↓↓↓

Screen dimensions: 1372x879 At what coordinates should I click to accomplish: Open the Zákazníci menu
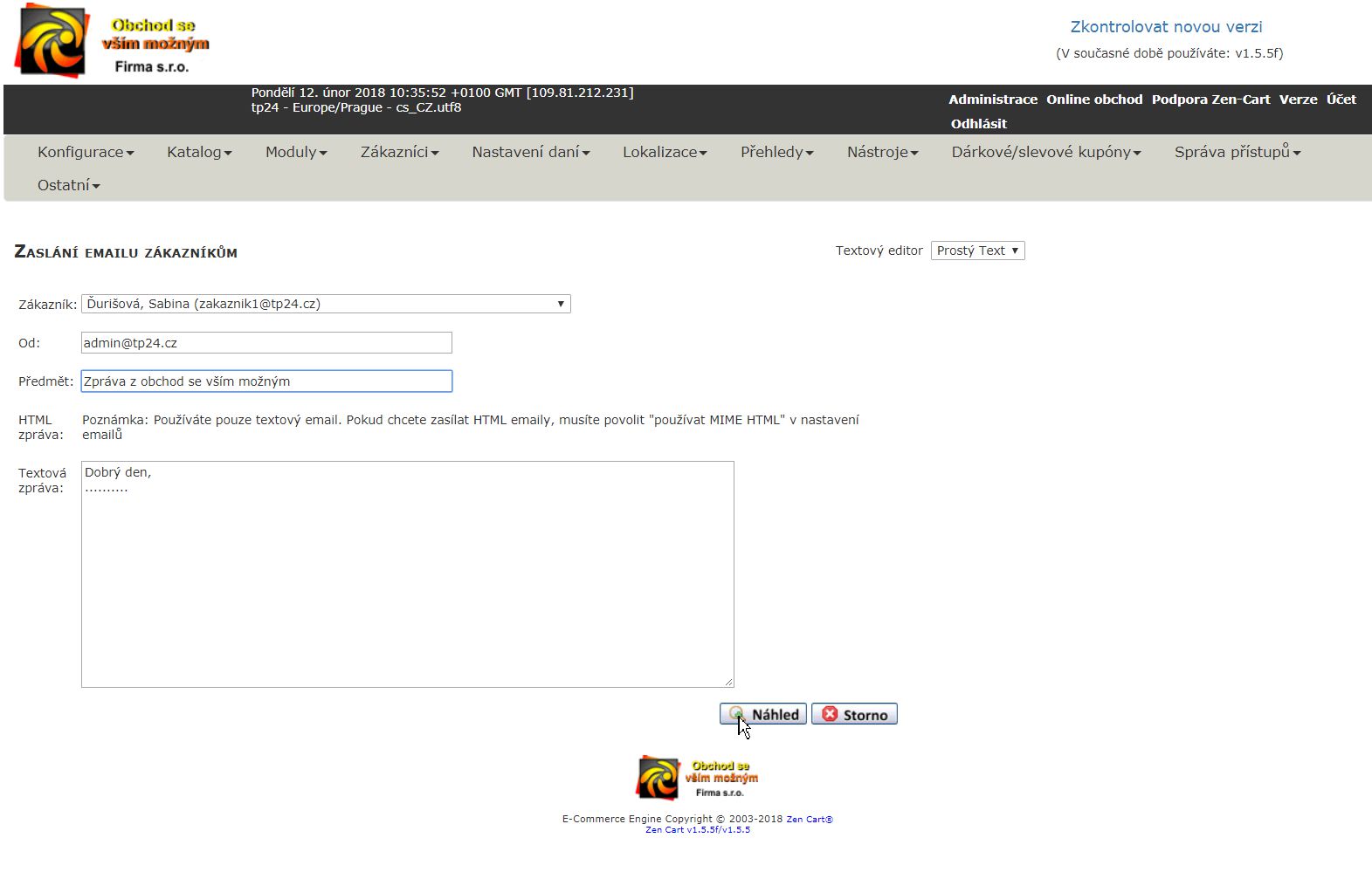399,152
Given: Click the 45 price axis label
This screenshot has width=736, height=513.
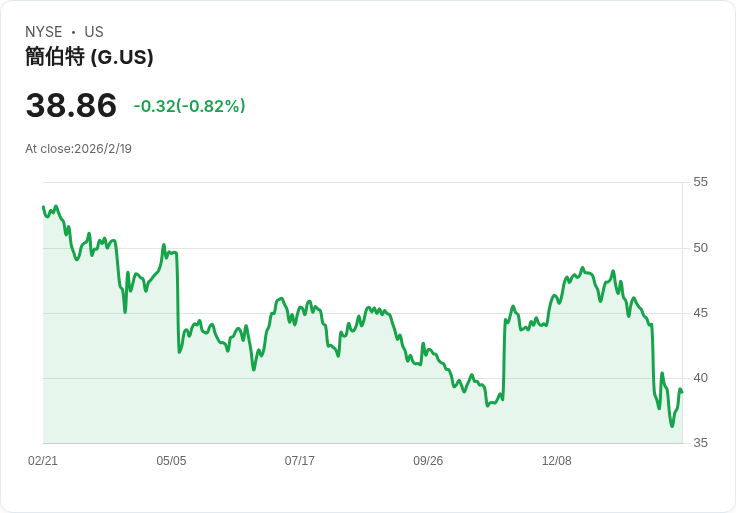Looking at the screenshot, I should (x=700, y=313).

↑↑↑

_What to do_.
Write out the records word for word. Pictures stay out.

_Task solution_.
Screen dimensions: 1372x879 At what coordinates should I click to accomplish: Open the Zákazníci menu
399,152
Given: Click the 45 price axis label
This screenshot has width=736, height=513.
Looking at the screenshot, I should (x=700, y=313).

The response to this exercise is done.